2023 rookie review: Junior Fehoko keeps strength in numbers approach to DL in new scheme

The Dallas Cowboys will be implementing their third defensive scheme since Mike McCarthy has been head coach, this year under new coordinator Mike Zimmer. The Cowboys are hopeful Zimmer can install his defense and get new personnel up to speed in time to keep that side of the ball as a strength, adding DE Marshawn Kneeland, LB Marist Liufau, CB Caelen Carson, and DT Justin Rogers in last week’s draft.

Kneeland and Rogers help the Cowboys replace defensive line starters that left in free agency like Dorance Armstrong, Dante Fowler, Neville Gallimore, and Johnathan Hankins, but this front four will also be about getting breakout seasons from second- and third-year players in a new scheme. The more traditional alignments that Zimmer is expected to use has given new hope to nose tackle Mazi Smith as 2023’s first-round pick, but the same should go for fourth-round pick Junior Fehoko. Taking a true development year with experienced names ahead of him on the depth chart as a rookie, the pass rusher out of San Jose State now has a much better chance of getting in the rotation and making a name for himself in 2024.

Fehoko did spend most of his rookie season on IR with a knee injury. Activated at the end of the season, Fehoko is a bit undersized to play on the interior in the NFL, but had the speed and explosiveness to be a project in a defense that emphasized these traits under Quinn. Fehoko will still have a chance to show off his pass rush ability in Zimmer’s defense, with snaps up for grabs on both the interior and edge. This is a player that’s comfortable along the line of scrimmage, playing in tight spaces and flipping his hips well to run sideline-to-sideline defending the run.

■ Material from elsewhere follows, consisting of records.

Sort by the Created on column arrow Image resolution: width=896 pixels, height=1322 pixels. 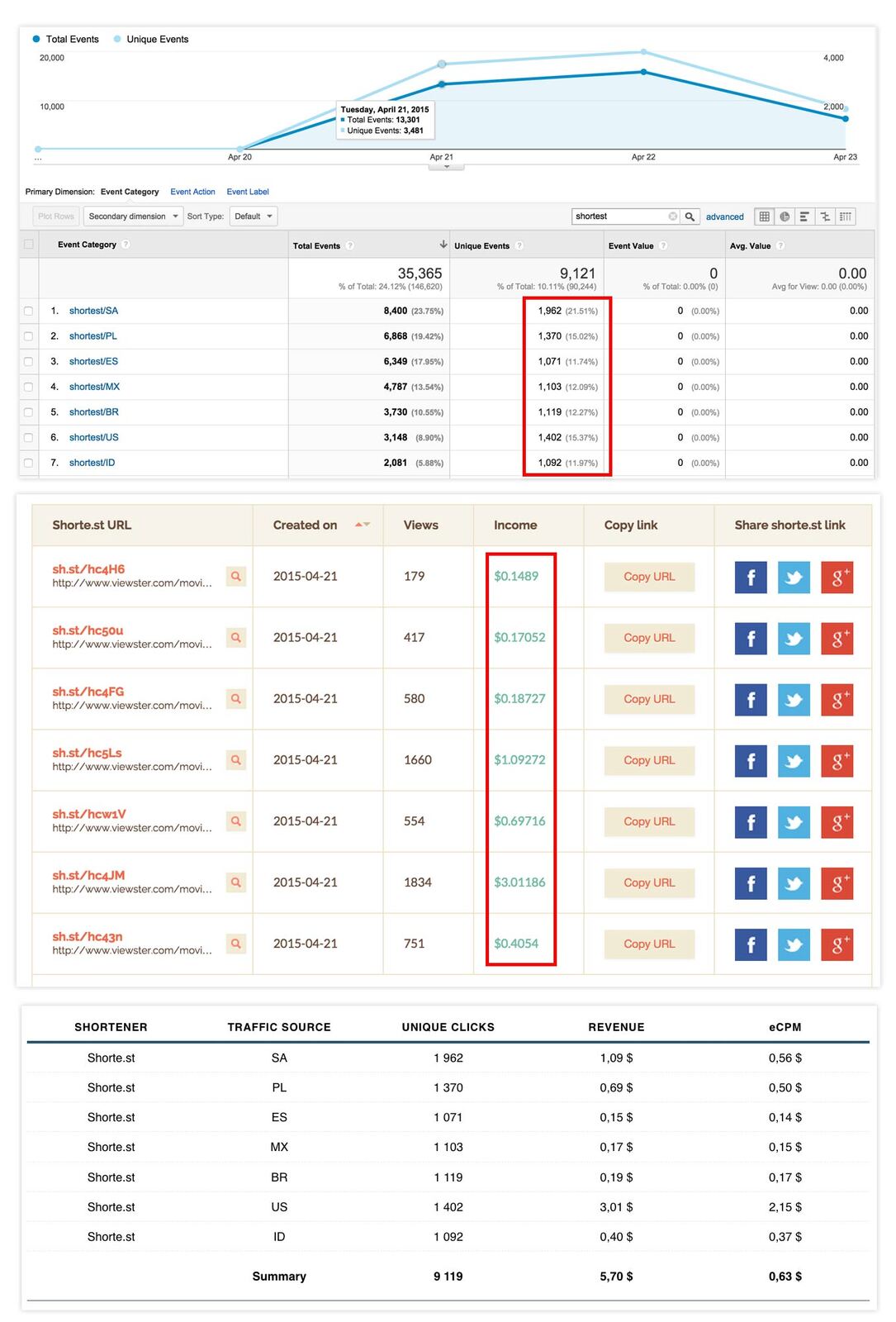[x=362, y=525]
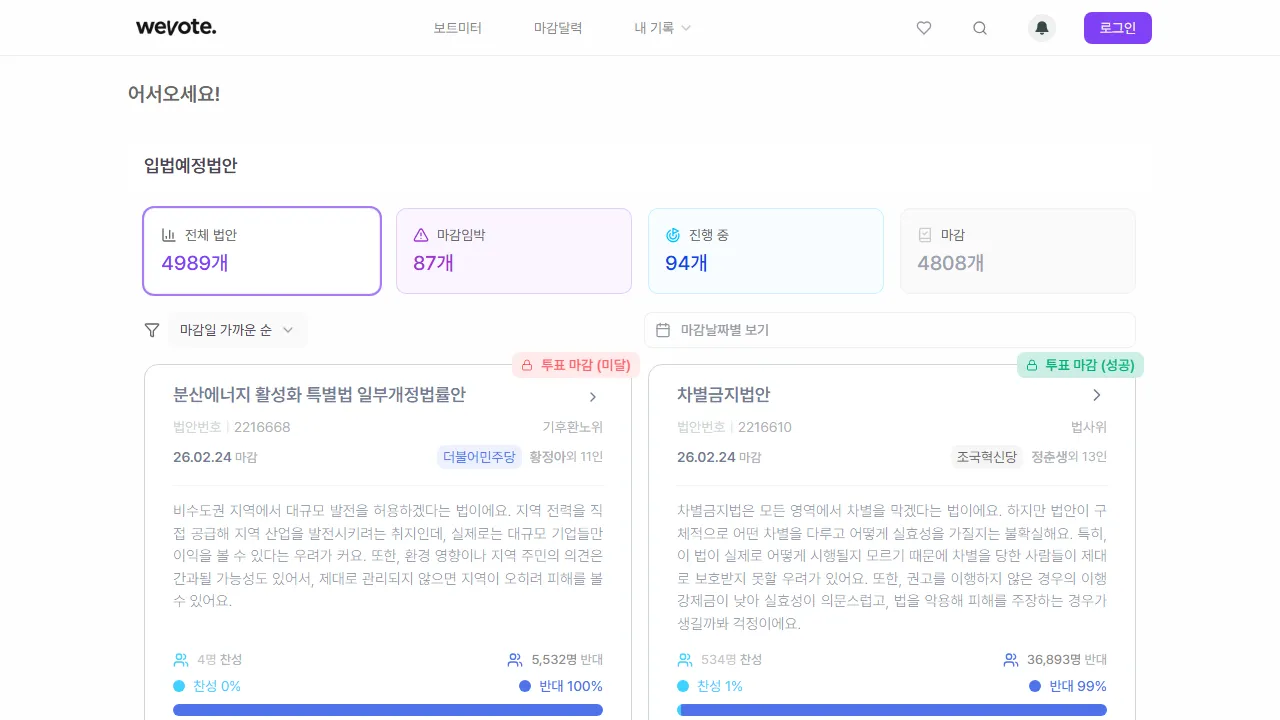The width and height of the screenshot is (1280, 720).
Task: Open the notification bell
Action: point(1041,28)
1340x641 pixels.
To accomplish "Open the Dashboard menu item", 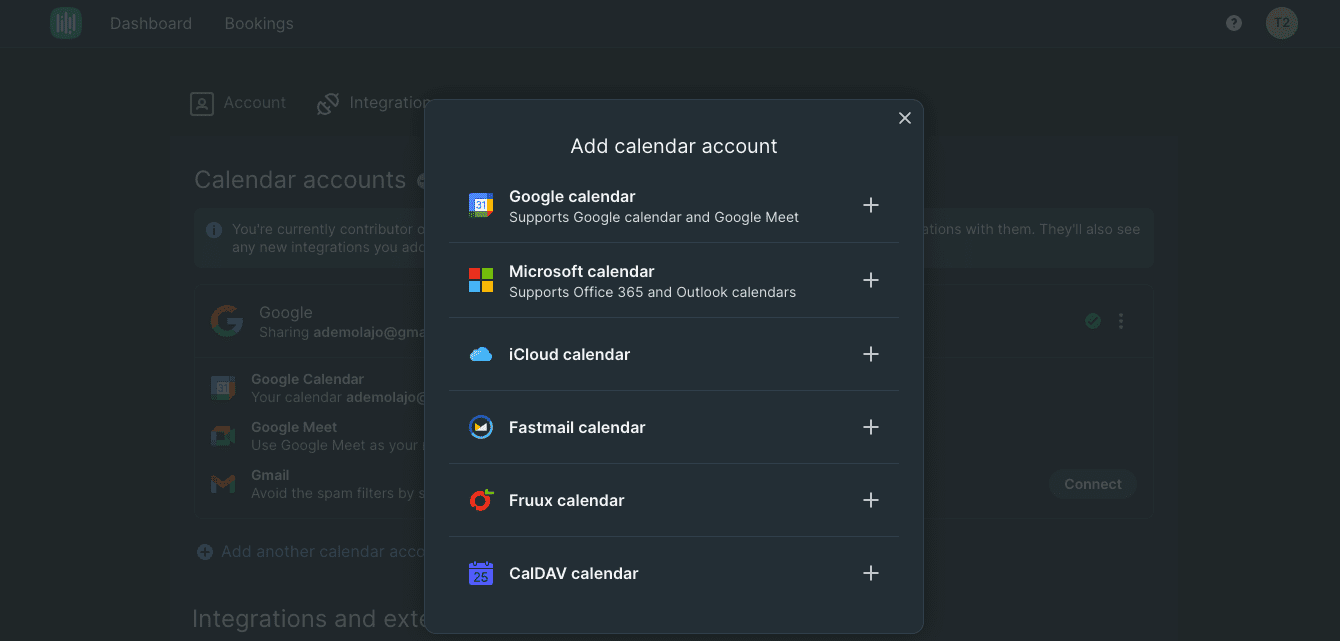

Mazi Smith and Osa Odighizuwa may get the first look as the Cowboys defensive tackles in “base” sets, but when Dallas can put teams behind the chains and get after the quarterback, they may turn to players like Chauncey Golston and Fehoko to help on the rush. Either player getting snaps alongside Odighizuwa would be a major step in their development, with both being stout enough against the run to help Dallas turn their fortunes here.

The Cowboys have done much better seeing year two and three players develop than counting on rookies to contribute right away. In some ways 2024 may feel like a rookie season all over again for Fehoko in a new scheme without seeing the field in 2023, but the highest drafted defensive lineman he’ll have to compete against is Kneeland who expects to line up mostly on the edge. A year in the NFL’s strength and conditioning program, especially coming out of a smaller school, should have Fehoko more prepared to keep the Cowboys strength in numbers up front a positive.

For a team that sent a clear message that they want to be more physical along the line of scrimmage on either side of the ball with this year’s draft, it will take more than the five new rookies on the offensive and defensive lines to achieve this. Any playing time for Fehoko is an upgrade in year two, but with his traits and developmental path it shouldn’t come as a shock if he’s an important part of the rotation at some point this season.